Anatoly Kolesov

Personal information
- Born: Anatoly Ivanovich Kolesov January 18, 1938 Osakarov District, Karaganda Region, Kazakh SSR, Soviet Union
- Died: January 2, 2012 (aged 73) Moscow, Russia
- Height: 174 cm (5 ft 9 in)

Sport
- Sport: Greco-Roman wrestling
- Club: CSKA Moscow
- Coached by: Aleksandr Mazur

Medal record
Men's Greco-Roman wrestling
Representing the Soviet Union
Olympic Games
| Gold medal – first place | 1964 Tokyo | 78 kg |
World Championships
| Gold medal – first place | 1962 Toledo | 78 kg |
| Gold medal – first place | 1963 Helsingborg | 78 kg |
| Gold medal – first place | 1965 Tampere | 78 kg |

= Anatoly Kolesov =

Soviet wrestler and coach

Anatoly Ivanovich Kolesov (Анатолий Иванович Колесов, 18 January 1938 – 2 January 2012) was a Soviet Greco-Roman wrestler and coach. He won the world welterweight title in 1962, 1963 and 1965 and an Olympic gold medal in 1964.

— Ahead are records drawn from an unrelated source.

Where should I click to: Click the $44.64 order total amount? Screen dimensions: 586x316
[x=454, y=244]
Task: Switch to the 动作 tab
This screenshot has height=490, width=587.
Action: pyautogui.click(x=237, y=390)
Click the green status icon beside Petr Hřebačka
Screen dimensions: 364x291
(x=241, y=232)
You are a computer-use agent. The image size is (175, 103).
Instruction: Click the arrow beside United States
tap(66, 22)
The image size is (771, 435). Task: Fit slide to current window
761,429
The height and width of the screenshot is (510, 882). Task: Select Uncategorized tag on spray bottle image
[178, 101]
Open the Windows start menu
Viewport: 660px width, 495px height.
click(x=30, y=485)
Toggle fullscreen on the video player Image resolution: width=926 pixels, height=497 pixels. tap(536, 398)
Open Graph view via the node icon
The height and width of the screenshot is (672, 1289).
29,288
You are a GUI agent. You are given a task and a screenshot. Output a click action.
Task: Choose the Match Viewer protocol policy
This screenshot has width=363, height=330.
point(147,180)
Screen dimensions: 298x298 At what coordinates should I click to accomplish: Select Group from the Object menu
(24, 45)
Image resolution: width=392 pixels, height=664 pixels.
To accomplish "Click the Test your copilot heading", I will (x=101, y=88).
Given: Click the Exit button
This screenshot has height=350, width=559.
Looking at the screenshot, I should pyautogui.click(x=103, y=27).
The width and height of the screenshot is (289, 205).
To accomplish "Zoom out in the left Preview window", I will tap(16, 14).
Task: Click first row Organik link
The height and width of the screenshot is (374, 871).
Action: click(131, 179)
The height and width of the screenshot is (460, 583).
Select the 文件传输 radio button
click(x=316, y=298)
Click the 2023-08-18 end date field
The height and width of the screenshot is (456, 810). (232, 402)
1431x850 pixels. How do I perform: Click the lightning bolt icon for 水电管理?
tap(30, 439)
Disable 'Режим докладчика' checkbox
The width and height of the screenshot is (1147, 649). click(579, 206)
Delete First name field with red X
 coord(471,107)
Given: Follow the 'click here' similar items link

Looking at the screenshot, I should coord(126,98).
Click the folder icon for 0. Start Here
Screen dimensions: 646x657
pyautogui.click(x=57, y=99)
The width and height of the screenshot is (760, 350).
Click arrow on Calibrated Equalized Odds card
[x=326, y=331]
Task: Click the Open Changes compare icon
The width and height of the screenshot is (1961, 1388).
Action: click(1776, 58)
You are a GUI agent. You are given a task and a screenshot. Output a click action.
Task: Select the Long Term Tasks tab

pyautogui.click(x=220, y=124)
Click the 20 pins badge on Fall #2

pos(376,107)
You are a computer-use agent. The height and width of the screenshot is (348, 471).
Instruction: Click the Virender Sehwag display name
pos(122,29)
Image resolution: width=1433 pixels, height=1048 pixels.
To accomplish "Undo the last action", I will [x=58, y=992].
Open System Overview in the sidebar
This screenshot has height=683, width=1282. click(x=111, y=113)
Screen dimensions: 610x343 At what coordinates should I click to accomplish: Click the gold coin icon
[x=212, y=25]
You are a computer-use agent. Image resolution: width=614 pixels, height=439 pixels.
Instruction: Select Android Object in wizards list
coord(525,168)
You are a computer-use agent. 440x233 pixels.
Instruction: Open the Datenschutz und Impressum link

Kolesov won only two Soviet titles, in 1959 and 1964. He retired in 1965, and in 1966–69 was the head coach of the Soviet national wrestling team. From 1969 to 1992 he served as deputy chairman of the Committee for Physical Culture and Sport with the Council of Soviet Ministers. He headed the Soviet Wrestling Federation in 1991, and the Soviet and then Russian wrestling teams at the 1972–2004 Olympics.